**YOUR TASK**
Each line below has to be output exactly, from first to last.

[Collected data]
══════

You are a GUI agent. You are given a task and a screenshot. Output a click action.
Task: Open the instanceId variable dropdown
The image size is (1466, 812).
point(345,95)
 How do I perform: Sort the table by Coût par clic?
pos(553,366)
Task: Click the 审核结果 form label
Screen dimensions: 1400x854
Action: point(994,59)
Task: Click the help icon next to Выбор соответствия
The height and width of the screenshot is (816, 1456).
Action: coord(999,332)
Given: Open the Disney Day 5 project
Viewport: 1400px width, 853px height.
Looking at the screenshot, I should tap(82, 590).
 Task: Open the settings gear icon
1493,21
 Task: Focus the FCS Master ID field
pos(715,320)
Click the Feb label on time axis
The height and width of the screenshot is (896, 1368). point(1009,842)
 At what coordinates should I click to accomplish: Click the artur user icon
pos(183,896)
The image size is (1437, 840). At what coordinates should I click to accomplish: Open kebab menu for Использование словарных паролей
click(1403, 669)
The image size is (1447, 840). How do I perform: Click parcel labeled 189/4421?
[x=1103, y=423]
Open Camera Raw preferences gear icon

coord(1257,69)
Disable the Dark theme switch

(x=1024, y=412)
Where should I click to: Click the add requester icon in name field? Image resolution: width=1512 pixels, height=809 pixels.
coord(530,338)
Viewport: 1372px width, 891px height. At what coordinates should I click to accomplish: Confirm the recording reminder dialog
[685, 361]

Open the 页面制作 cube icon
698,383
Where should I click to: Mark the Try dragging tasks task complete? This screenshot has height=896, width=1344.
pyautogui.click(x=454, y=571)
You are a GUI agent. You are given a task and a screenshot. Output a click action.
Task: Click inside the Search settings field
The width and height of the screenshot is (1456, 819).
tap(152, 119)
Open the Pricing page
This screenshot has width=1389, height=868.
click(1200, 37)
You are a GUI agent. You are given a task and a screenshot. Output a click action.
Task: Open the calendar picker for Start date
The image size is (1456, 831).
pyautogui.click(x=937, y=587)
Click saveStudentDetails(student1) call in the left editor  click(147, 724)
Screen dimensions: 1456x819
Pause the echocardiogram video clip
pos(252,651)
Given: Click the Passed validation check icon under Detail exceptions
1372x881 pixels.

══════

**SOLUTION FOR THIS EXERCISE**
You are a GUI agent. You are given a task and a screenshot. Output a click action.
Task: Open the instanceId variable dropdown
The image size is (1466, 812).
point(345,95)
 How do I perform: Sort the table by Coût par clic?
pos(553,366)
Task: Click the 审核结果 form label
Screen dimensions: 1400x854
Action: point(994,59)
Task: Click the help icon next to Выбор соответствия
The height and width of the screenshot is (816, 1456).
Action: coord(999,332)
Given: Open the Disney Day 5 project
Viewport: 1400px width, 853px height.
Looking at the screenshot, I should tap(82, 590).
 Task: Open the settings gear icon
1493,21
 Task: Focus the FCS Master ID field
pos(715,320)
Click the Feb label on time axis
The height and width of the screenshot is (896, 1368). point(1009,842)
 At what coordinates should I click to accomplish: Click the artur user icon
pos(183,896)
The image size is (1437, 840). At what coordinates should I click to accomplish: Open kebab menu for Использование словарных паролей
click(1403, 669)
The image size is (1447, 840). How do I perform: Click parcel labeled 189/4421?
[x=1103, y=423]
Open Camera Raw preferences gear icon

coord(1257,69)
Disable the Dark theme switch

(x=1024, y=412)
Where should I click to: Click the add requester icon in name field? Image resolution: width=1512 pixels, height=809 pixels.
coord(530,338)
Viewport: 1372px width, 891px height. At what coordinates should I click to accomplish: Confirm the recording reminder dialog
[685, 361]

Open the 页面制作 cube icon
698,383
Where should I click to: Mark the Try dragging tasks task complete? This screenshot has height=896, width=1344.
pyautogui.click(x=454, y=571)
You are a GUI agent. You are given a task and a screenshot. Output a click action.
Task: Click inside the Search settings field
The width and height of the screenshot is (1456, 819).
tap(152, 119)
Open the Pricing page
This screenshot has width=1389, height=868.
click(1200, 37)
You are a GUI agent. You are given a task and a screenshot. Output a click action.
Task: Open the calendar picker for Start date
The image size is (1456, 831).
pyautogui.click(x=937, y=587)
Click saveStudentDetails(student1) call in the left editor  click(147, 724)
Screen dimensions: 1456x819
Pause the echocardiogram video clip
pos(252,651)
Given: Click the Passed validation check icon under Detail exceptions
1372x881 pixels.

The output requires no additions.